Accounting professional bodies have welcomed Jean-Claude Juncker’s proposals for the composition of the next European Commission (EC).
“A new Commission means a new opportunity to improve efficiency and increase transparency,” Institute of Chartered Accountants in England and Wales (ICAEW) chief executive Michael Izza commented.
“We had called for greater focus on key priority areas, creating clusters of commissioners. Today’s announcement suggests a move in that direction.”
Association of Chartered Certified Accountants (ACCA) head of public affairs for Europe Petros Fassoulas said that the new EC has the right structure and credentials to deliver meaningful solutions for the challenges faced by the European Union (EU).
“We look forward to a smooth parliamentary hearing process and to working with the new Commissioners to help support European businesses to compete more effectively in a global context,” he added.
The portfolios of the new commissioners are subject to some novelties that include creation and restructuring.
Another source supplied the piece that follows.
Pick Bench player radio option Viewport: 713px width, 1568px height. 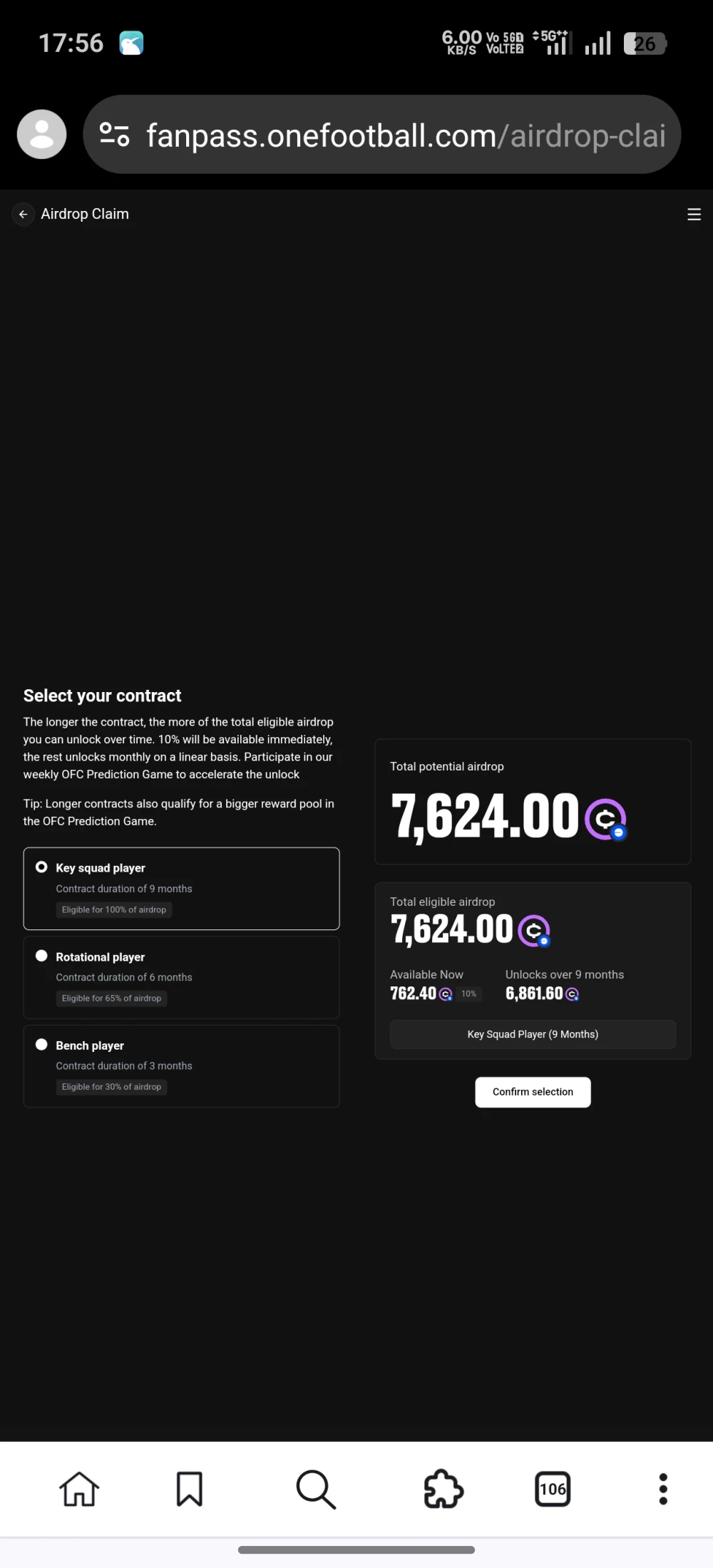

ACCA particularly welcomed the creation of a new internal market, industry, entrepreneurship and SME portfolio that will be lead by Polish commissioner Elžbieta Bienkowska.
“ACCA champions the needs of SMEs especially their access to finance and to the digital agenda, as well as their internationalisation,” Fassoulas said.
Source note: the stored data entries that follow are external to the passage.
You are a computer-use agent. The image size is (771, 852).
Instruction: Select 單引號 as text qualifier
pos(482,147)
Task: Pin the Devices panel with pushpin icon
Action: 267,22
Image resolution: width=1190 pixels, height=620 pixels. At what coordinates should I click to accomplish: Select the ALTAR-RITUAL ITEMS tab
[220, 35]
“For the first time a portfolio includes a specific mention of the backbone of all European economies – SMEs- in the title,” he added.
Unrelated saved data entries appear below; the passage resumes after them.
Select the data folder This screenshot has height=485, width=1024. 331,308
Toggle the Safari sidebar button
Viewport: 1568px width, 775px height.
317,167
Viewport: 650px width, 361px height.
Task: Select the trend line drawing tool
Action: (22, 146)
The profession was enthusiastic about British Lord Jonathan Hill’s appointment as commissioner of the newly created Financial Stability, Financial Services and Capital Markets Union portfolio.
“The appointment of Jonathan Hill demonstrates how our EU partners recognise the importance of the City for Britain and the EU,” ACCA’s Fassoulas said.
UK Financial Reporting Council chief executive officer Stephen Haddrill commented: “It is fantastic to see that the UK Commissioner Lord Hill has been assigned the newly created portfolio.”
However, Haddrill also urged the EC not to lose its focus on economic growth, referring to one of the restructuring measures that moved the Cooperate Governance and Social Responsibilities Unit from Internal Market and Services to the Justice, Consumers and Gender Equality department.
With regards to gender equality, the EU rules state that the EC commission should have at least 33% of female commissioners, a requirement Junker just about fulfilled by appointing nine female commissioners out of the 27 positions.
“We are pleased to see that among the nine women who will take office in November, three are EC vice-presidents, who obtained three of the seven powerful new key portfolios – covering competition, internal market, industry, labour and trade,” Fassoulas commented.